▶ **Written request**: Copy the material below word for word, starting with the line that contains "Where should I click to: Open the info" and continuing through the line that contains "tap(88, 66)". Leave the pictures out of your copy.

== Data shown ==

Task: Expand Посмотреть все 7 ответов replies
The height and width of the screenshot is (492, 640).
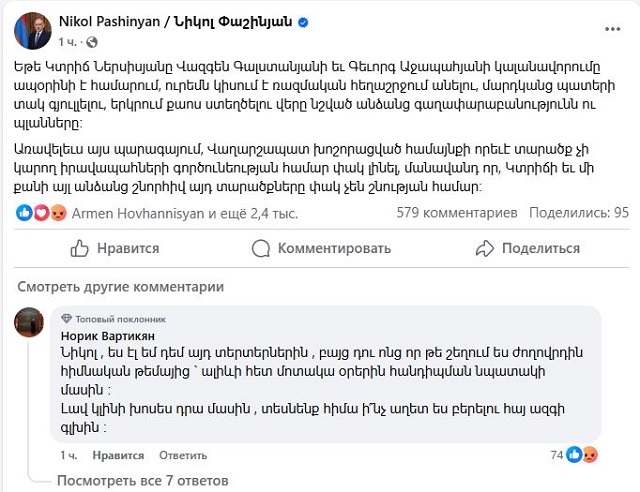Action: click(x=150, y=480)
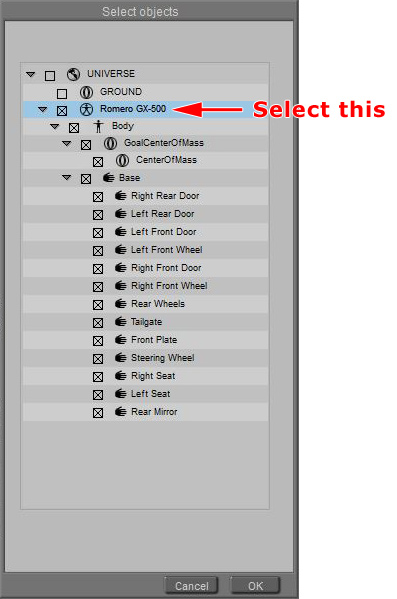Click the UNIVERSE globe icon
397x599 pixels.
point(73,74)
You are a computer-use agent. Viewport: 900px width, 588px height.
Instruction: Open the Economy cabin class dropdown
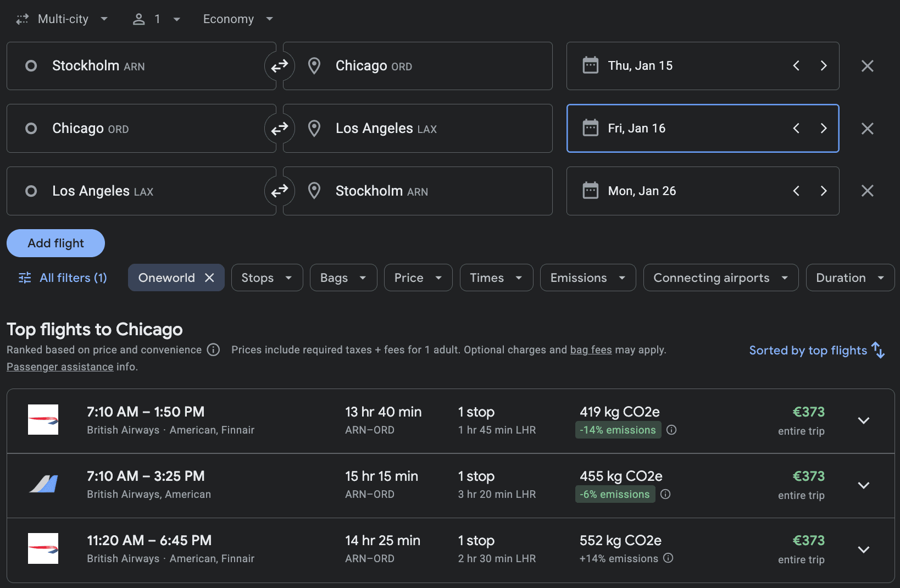pyautogui.click(x=237, y=19)
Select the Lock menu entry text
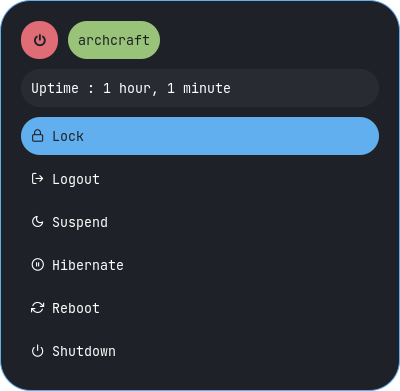The image size is (400, 391). pyautogui.click(x=68, y=136)
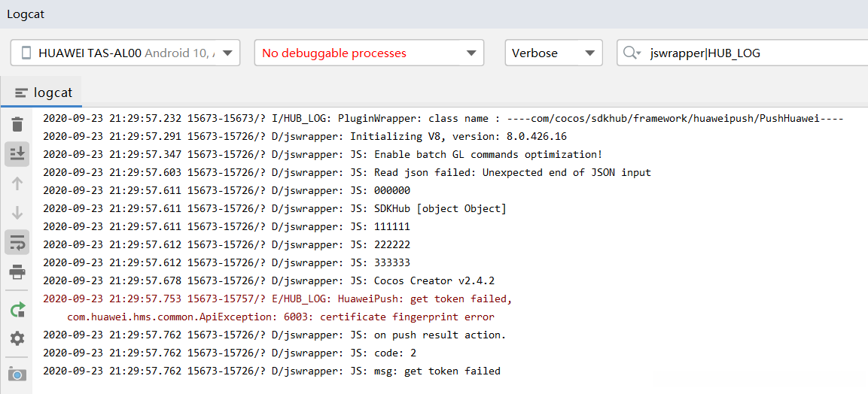Toggle soft-wrap for log lines

pyautogui.click(x=17, y=242)
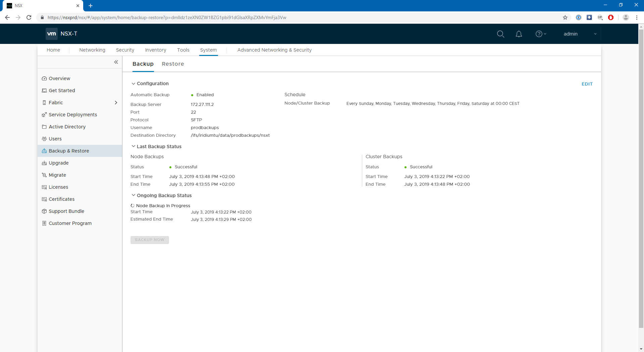Open Certificates in the sidebar
Screen dimensions: 644x352
[62, 199]

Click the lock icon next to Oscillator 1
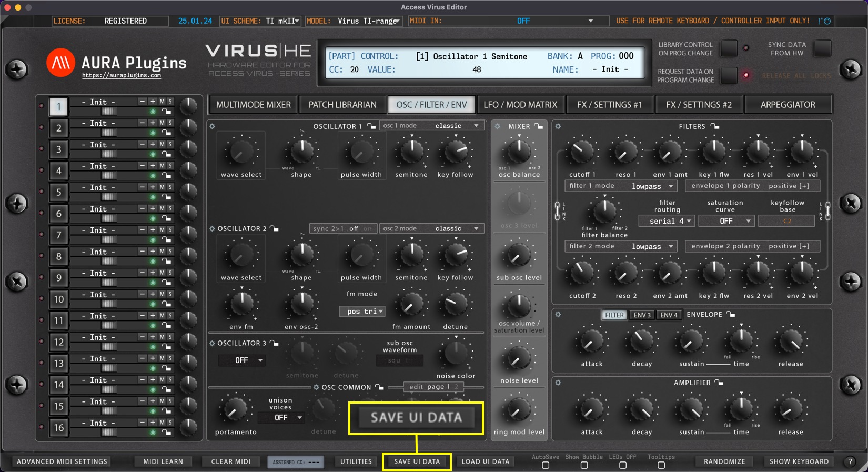pos(371,126)
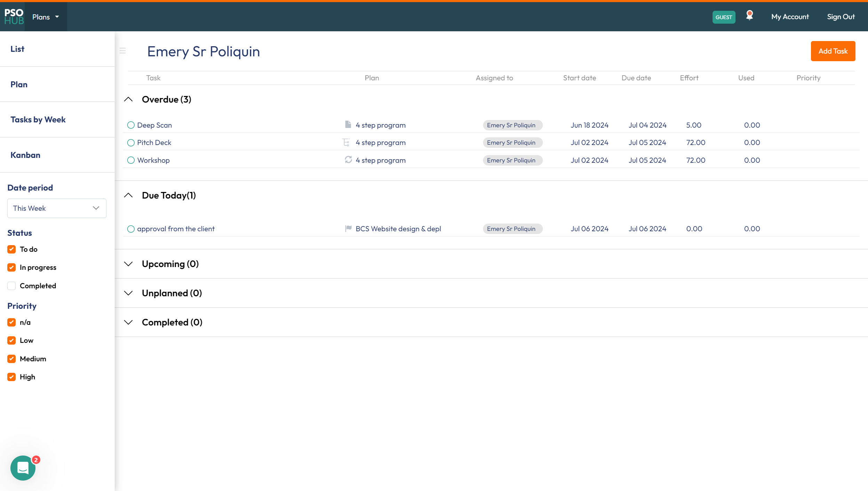The image size is (868, 491).
Task: Enable the Completed status filter
Action: (x=11, y=286)
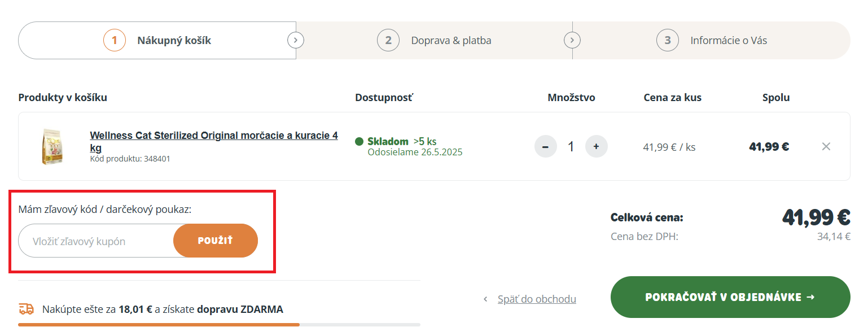Open the Doprava & platba step tab
This screenshot has height=327, width=868.
[x=451, y=40]
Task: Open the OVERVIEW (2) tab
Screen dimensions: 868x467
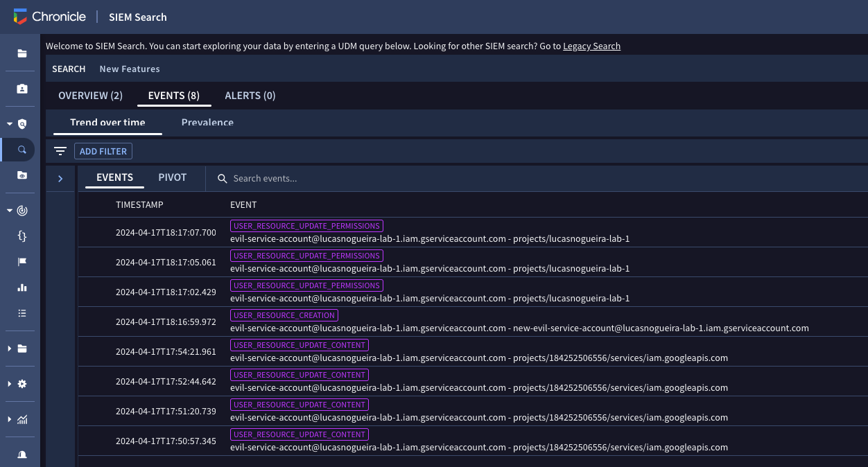Action: click(x=90, y=95)

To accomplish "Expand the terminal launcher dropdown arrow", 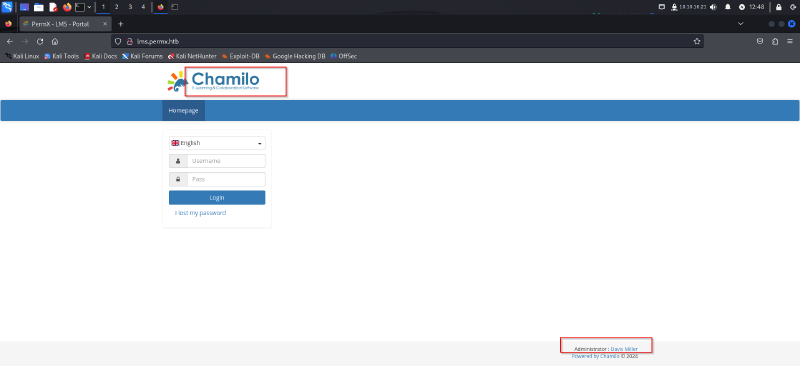I will [89, 7].
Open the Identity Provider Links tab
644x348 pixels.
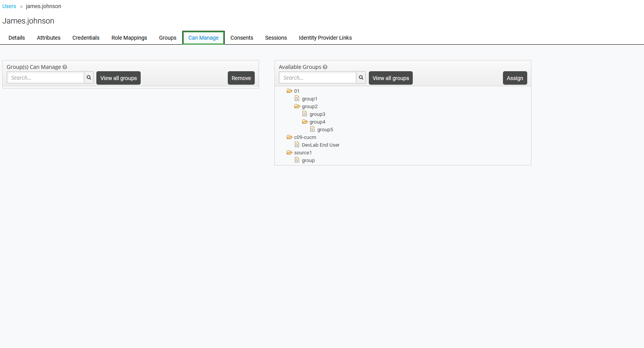[325, 38]
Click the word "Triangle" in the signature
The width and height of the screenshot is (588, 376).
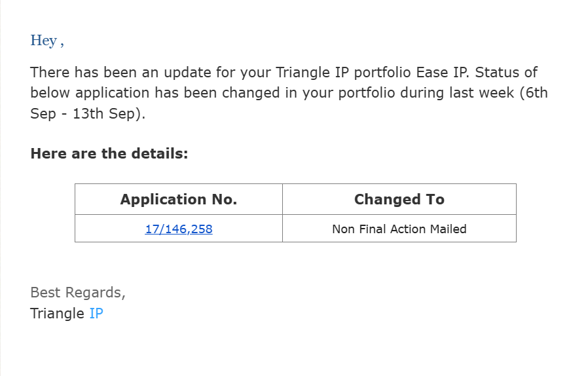[57, 313]
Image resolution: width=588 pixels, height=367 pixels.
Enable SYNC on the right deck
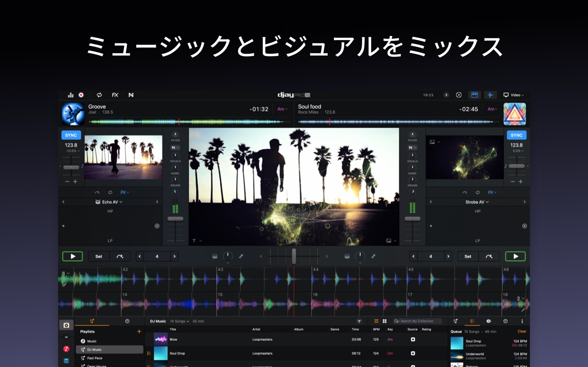[516, 135]
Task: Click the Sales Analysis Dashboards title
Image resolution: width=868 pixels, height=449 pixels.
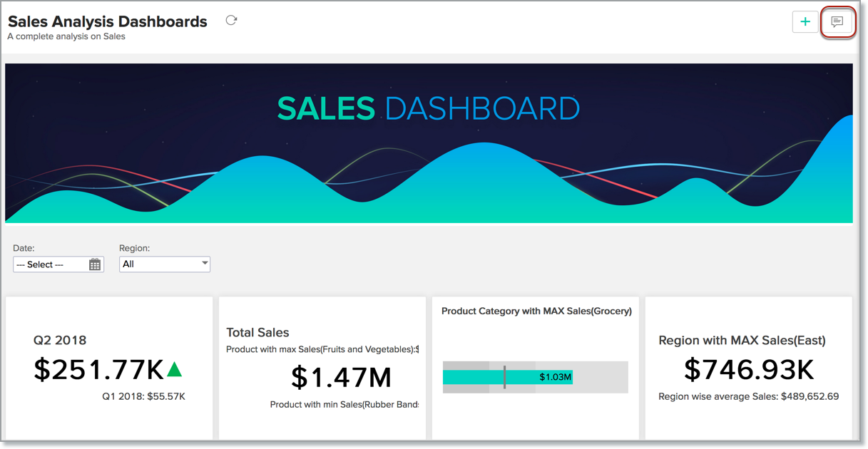Action: click(x=108, y=21)
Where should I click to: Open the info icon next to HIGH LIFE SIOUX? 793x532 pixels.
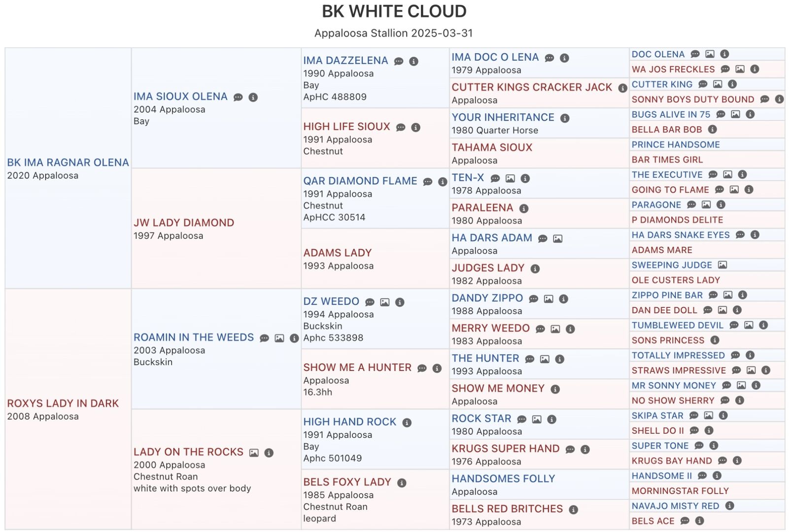coord(416,128)
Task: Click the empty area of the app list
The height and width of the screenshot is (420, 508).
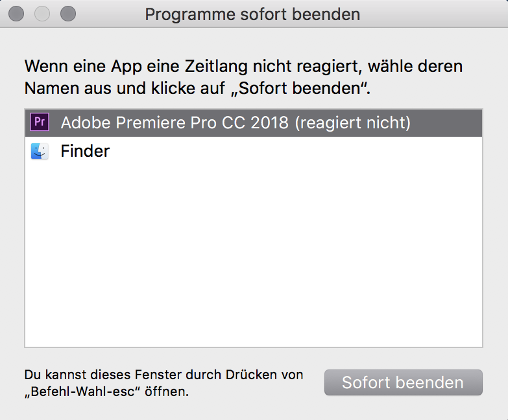Action: 253,259
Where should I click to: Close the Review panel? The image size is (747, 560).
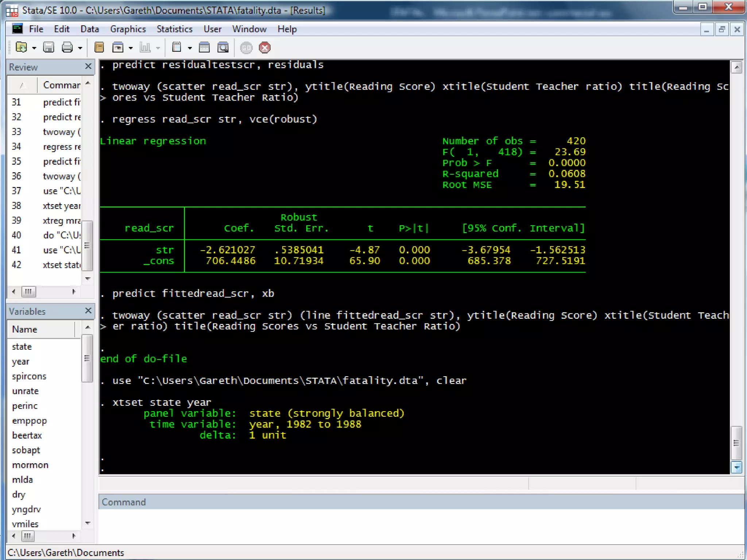tap(88, 66)
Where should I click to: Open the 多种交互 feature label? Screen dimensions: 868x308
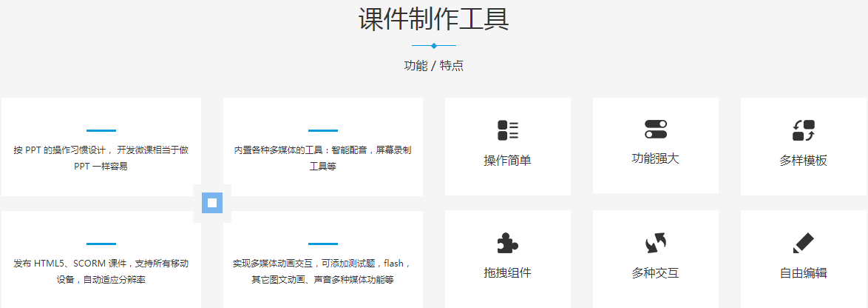655,273
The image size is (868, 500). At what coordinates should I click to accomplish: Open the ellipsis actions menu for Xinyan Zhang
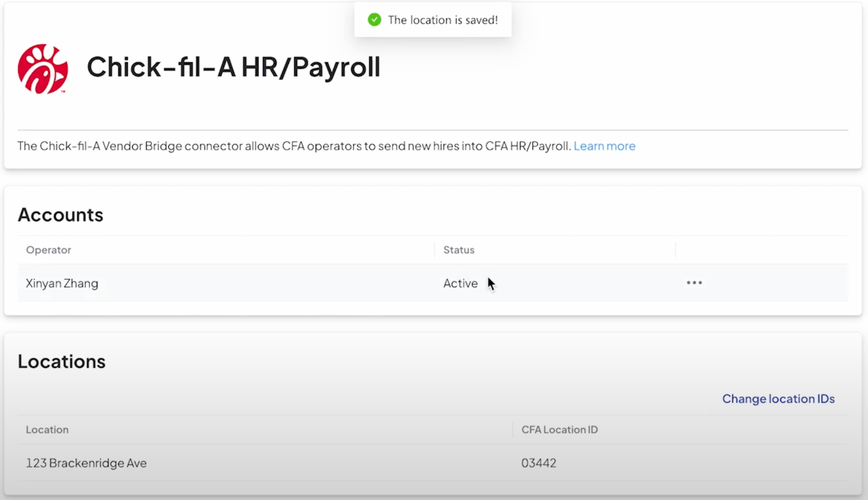point(694,283)
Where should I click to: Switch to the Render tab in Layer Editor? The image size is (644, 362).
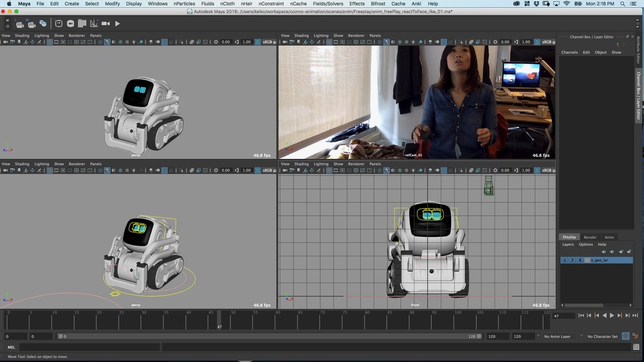(590, 237)
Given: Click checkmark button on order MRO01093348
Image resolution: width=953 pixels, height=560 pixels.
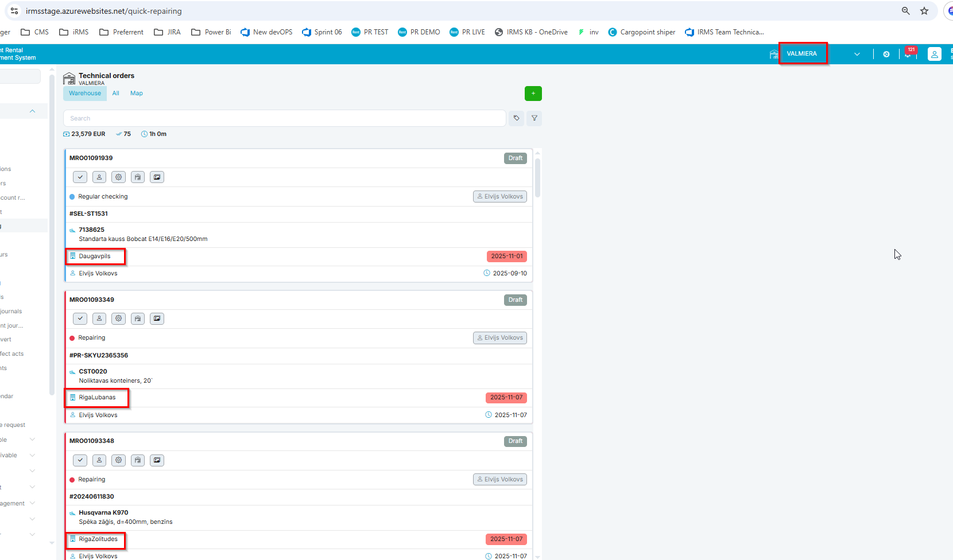Looking at the screenshot, I should 80,460.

===

▶ **Output of the exercise**:
Where should I click to: Open the info icon next to HIGH LIFE SIOUX? 793x532 pixels.
coord(416,128)
Task: Click the empty area of the app list
The height and width of the screenshot is (420, 508).
Action: 253,259
Where should I click to: Close the Review panel? The image size is (747, 560).
tap(88, 66)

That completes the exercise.